Therefore, we interpret [G.L. c 32,] § 20(5)(c)(2) to provide a remedy for all errors made by the board that affect the amount of benefits a member or beneficiary receives, allowing the error to be corrected so that members and beneficiaries receive the actuarial equivalent of the benefits they would have received had the board not erred. Because the board's actuary must determine an appropriate interest rate to yield the actuarial equivalent, the interest rate must be determined by the board, not the court clerk, on remand from a reversal of a board's decision under G.L. c. 30A.  (Emphasis supplied.)

In the wake of Memorandum No. 32/2013, the majority of retirement boards have set a “correction of errors” interest rate which will serve as the “actuarial equivalent” when a retirement board must pay a member or beneficiary a lump sum amount which is intended to make a person whole, so that they receive no less than the benefit to which they were originally entitled. 

Memorandum No. 32/2013 made clear that the Herrick decision also applies to errors of a retirement board which are not corrected by a Court.  In the same vein, in the case of Clancy v. State Board of Retirement, CR-09-308 (2015), the Contributory Retirement Appeal Board (“CRAB”) recently held that “The requirement to pay interest, however, applies in cases where the retirement board has made an error, or where repayment of benefits is ordered by a court.” 

So it is clear that a payment due to a member or beneficiary which affects a benefit will require the payment of interest by the retirement board.  Another question arises, however, when a payment is due to a member or beneficiary which does not affect the amount of a pension or benefit a member or beneficiary will receive.  The most clear-cut example of this would be if a member were supposed to be contributing to the retirement system at a rate of 8 percent but actually contributed at a rate of 9 percent until the mistake was discovered.  The return of those excess contributions would have no effect on the member’s pension or benefits.

This was the subject of the Appeals Court case of Hollstein v. CRAB, 47 Mass. App. Ct. 109 (1999).  Jeannie Hollstein and nine others were employees of the Boston School Committee.  The City of Boston deducted excess contributions from these ten people.  The excess contributions ranged from one to three percent from each member’s salary for a varying number of years, one for twenty-four years.  When the City’s error was discovered, the Boston Retirement Board (“the Board”) corrected the contribution rates and refunded the excess contributions.  The employees sued for interest on the refund.  The Appeals Court decided that they were not entitled to interest.

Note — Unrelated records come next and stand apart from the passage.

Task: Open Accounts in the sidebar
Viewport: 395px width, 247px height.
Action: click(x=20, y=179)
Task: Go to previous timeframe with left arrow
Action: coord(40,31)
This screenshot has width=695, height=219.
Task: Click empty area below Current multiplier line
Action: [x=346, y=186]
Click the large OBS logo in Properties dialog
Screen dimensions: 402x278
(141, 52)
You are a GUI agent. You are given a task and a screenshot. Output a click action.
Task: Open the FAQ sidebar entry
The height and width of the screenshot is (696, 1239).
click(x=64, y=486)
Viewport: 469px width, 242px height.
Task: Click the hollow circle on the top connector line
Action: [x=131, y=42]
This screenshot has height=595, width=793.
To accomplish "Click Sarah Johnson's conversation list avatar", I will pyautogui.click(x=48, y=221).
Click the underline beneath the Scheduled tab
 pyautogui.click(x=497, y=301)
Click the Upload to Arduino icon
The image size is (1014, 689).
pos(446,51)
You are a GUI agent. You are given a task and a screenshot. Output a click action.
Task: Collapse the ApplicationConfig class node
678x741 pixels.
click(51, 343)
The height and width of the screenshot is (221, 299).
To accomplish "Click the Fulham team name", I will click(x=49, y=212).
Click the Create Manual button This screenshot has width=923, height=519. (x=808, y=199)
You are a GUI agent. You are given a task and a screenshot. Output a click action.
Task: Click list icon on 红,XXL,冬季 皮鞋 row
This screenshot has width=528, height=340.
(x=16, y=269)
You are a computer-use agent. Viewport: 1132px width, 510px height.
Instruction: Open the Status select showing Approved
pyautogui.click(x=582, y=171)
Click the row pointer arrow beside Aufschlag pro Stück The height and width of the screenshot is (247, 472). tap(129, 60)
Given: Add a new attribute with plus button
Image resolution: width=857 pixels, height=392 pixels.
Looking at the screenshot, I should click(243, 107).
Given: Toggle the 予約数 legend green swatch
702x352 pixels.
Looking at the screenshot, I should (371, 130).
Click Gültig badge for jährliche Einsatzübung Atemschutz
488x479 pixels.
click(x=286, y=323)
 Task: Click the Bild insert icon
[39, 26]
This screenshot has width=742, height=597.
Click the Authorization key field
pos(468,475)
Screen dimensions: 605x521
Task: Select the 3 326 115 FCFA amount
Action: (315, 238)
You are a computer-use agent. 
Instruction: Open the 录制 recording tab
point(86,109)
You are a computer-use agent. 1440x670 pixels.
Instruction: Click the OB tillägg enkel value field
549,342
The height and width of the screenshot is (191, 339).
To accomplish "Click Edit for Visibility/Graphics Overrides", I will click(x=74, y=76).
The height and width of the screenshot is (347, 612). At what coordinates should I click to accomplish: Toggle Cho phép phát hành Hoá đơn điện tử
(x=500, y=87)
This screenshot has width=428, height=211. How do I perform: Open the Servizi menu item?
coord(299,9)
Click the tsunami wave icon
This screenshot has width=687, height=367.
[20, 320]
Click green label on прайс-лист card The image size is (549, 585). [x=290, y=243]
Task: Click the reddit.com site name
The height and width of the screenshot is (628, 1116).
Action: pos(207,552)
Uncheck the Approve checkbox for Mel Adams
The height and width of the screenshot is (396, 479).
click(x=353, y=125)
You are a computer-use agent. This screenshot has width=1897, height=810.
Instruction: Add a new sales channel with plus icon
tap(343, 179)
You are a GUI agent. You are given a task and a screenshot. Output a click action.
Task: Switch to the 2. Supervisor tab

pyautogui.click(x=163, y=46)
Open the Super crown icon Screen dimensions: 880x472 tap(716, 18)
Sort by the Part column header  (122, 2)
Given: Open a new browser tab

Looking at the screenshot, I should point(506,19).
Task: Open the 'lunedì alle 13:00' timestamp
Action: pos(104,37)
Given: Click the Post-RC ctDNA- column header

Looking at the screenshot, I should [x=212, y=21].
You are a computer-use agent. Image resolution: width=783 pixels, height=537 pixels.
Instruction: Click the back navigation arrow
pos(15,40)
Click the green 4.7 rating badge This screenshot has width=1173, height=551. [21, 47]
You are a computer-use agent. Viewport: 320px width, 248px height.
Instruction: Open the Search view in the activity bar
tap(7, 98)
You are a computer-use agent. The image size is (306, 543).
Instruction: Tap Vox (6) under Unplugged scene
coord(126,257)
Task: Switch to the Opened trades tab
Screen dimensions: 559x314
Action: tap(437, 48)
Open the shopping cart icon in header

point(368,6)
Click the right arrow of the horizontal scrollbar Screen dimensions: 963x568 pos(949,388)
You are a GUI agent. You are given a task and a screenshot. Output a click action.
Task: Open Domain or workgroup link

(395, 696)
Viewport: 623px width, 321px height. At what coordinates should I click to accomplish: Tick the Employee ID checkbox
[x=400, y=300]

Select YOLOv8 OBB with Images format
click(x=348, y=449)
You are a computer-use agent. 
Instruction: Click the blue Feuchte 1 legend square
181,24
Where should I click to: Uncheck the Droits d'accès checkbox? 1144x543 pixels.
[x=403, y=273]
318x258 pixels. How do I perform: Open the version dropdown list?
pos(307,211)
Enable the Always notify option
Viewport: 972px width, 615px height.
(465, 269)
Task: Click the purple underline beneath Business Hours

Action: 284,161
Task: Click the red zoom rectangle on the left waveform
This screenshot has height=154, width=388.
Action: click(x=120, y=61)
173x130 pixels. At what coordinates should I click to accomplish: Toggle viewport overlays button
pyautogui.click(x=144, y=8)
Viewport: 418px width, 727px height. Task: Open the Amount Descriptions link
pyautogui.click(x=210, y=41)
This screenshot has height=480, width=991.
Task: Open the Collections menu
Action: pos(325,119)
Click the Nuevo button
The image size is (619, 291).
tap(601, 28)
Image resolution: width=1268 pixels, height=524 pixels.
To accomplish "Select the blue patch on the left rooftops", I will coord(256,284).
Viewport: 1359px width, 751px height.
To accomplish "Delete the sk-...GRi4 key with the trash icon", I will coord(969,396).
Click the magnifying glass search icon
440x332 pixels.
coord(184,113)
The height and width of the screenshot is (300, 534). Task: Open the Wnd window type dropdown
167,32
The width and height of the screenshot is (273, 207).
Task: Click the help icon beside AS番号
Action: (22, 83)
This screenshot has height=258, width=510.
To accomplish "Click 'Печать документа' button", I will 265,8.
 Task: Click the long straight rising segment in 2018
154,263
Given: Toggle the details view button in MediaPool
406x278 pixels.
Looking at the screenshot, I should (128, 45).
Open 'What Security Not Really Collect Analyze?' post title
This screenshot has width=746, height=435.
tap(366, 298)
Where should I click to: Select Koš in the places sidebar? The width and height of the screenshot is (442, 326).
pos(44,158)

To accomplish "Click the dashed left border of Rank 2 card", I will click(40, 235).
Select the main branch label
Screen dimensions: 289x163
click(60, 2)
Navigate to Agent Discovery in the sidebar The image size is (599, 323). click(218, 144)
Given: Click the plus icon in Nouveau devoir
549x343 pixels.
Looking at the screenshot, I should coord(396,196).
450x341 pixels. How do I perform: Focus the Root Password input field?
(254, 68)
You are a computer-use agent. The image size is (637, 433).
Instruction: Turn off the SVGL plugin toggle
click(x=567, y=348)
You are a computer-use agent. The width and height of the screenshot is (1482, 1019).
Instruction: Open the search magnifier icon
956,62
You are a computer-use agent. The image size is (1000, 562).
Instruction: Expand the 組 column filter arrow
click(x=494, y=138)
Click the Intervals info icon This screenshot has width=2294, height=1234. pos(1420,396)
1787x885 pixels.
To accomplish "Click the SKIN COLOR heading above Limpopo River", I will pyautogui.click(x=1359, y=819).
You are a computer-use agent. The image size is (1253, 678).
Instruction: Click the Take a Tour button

Among other things, the Appeals Court emphasized that the error had been made by the Boston School Committee and not the Board; that G.L. c. 32, § 11(1) provided for such a specific grant of interest and that if the drafters of G.L. c. 32 had wanted interest to be paid in other circumstances, that they would have specified it; and, perhaps most importantly, the plaintiffs would receive all the retirement benefits to which they were entitled. 

Hollstein was not overruled by Herrick.  In fact, it is not mentioned in the Herrick case at all, despite being briefed by one of the parties in the case.  We must conclude, therefore, that Hollstein remains good law.

In accord with Herrick, a mistake made by a Board which results in a member or beneficiary receiving less than the benefits to which they would have been entitled will result in a retirement board paying the correction of errors interest rate to a member or beneficiary.

In accord with Hollstein, interest should not be provided to the member in a situation where a return of deductions is processed when the deductions were erroneously contributed. As noted above, Hollstein held that “Chapter 32 expressly authorizes an interest-bearing remedy only in instances in which the error of the board has affected the ‘benefits’ that retired members and beneficiaries actually [receive] from the board…” Hollstein, at 111.  Interest should only be paid when an error is discovered that results in a change in the benefit amount paid to the member.

This was recently affirmed in a decision by the Division of Administrative Law Appeals (“DALA”) dated November 24, 2017, Lydon v. Quincy Retirement Board, CR-16-479.  In Lydon, the member was refunded excess contributions and asked for interest on the refund.  The Quincy Retirement Board declined to pay interest.  DALA affirmed the Board’s decision, relying on Hollstein, G.L. c. 32, § 20(5)(c)(2) and PERAC Memorandum No. 43/1999.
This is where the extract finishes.